A filósofa Djamila Ribeiro seguiu a mesma perspectiva “é sempre importante frisar que estamos em lados opostos. É claro que a gente não apoia esse governo e tudo o que ele representa, porém não tem como a gente não observar que existem ministros que fraudaram também seus currículos e continuam ocupando seus cargos. Tem outro peso quando são homens brancos que fraudam e não há a mesma cobrança” declarou ao portal UOL.
Também o professor do Departamento de Economia da Universidade Federal do Paraná (UFPR), Ivan Salomão, em artigo intitulado “De títulos e raças”, publicado em 02 de julho de 2020 no Jornal Le Monde Diplomatique Brasil, argumentou que não desconsiderando as inconsistências identificadas em seu currículo, Decotelli foi submetido a linchamentos nas redes sociais. Na compreensão do docente, para entendermos as reações direcionadas ao (último) ex-ministro da Educação é preciso considerar que ele é negro, recorrendo as suas palavras “se Decotelli não foi humilhado, sobretudo, pelo fato de ser negro, eu teria dificuldades de imaginar outro motivo para a difamação desproporcional de que foi vítima” (JORNAL LE MONDE DIPLOMATIQUE BRASIL, 2020).

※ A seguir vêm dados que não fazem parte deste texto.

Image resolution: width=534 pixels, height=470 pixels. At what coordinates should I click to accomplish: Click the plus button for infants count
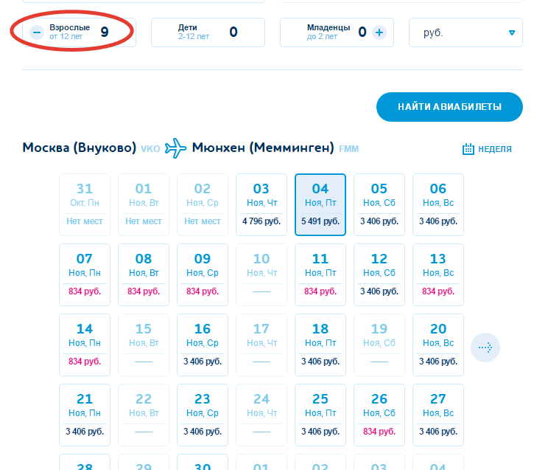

Buscando contribuir para esta discussão, ouvimos Tamara Vieira, negra, graduada em História e Ciências Sociais pela Universidade Estadual de Londrina (UEL), possui mestrado em Ciências Sociais também pela UEL e, atualmente, é professora da educação básica no estado do Paraná. Para a profissional, existe racismo no campo científico e podemos identificá-lo, inicialmente, pela ausência de pesquisadores e docentes negros.
“A quantidade de pesquisadores negros não representa nossa extensão na sociedade, o que nos leva ao entendimento do Ensino Superior enquanto privilégio e dificulta o debate sobre o racismo dentro deste espaço, pois a reflexão e o combate ao racismo significam lutar contra a naturalização de relações étnico-raciais que nos alheiam dos espaços, de direitos, em especial a garantia à vida, e ainda, nos leva a reprodução de papéis sociais, onde compete aos negros trabalhos braçais, ou, cultura e esporte, onde nossos corpos ainda constituem o instrumento de trabalho”, ela avalia.
“A anulação da revogação do sistema de cotas na pós-graduação indica que não será tão simples restringir o acesso do negro à pós-graduação, mas ainda há muito a ser feito, em especial na pós-graduação, sei que a Universidade Federal do Paraná (UFPR) tem cotas, no estado não conheço mais nenhuma, a Universidade Estadual de Maringá (UEM) aprovou o sistema de cotas para a graduação no ano passado, a UEL adotou o sistema para a graduação no vestibular de 2005, mas ainda não inseriu na pós-graduação, por quê?”